═════ Dataset content

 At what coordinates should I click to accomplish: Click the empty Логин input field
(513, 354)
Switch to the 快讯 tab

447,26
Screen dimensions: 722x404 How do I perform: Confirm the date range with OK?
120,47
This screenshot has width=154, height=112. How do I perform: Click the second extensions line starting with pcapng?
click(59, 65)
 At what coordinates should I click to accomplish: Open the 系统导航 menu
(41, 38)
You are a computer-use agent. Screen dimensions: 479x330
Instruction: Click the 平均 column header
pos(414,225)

══════════
═════ Dataset content

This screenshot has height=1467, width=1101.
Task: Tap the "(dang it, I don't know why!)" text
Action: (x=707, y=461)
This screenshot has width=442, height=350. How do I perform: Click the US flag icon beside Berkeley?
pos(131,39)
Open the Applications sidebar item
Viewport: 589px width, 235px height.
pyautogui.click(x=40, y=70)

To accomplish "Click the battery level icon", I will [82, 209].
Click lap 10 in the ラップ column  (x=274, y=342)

══════════

*What is needed*. Could you transcribe the entries above word for word, from the line with "This screenshot has width=442, height=350." down to the line with "Click lap 10", keeping both?

*Answer for this exercise*.
This screenshot has width=442, height=350. How do I perform: Click the US flag icon beside Berkeley?
pos(131,39)
Open the Applications sidebar item
Viewport: 589px width, 235px height.
pyautogui.click(x=40, y=70)

To accomplish "Click the battery level icon", I will [82, 209].
Click lap 10 in the ラップ column  (x=274, y=342)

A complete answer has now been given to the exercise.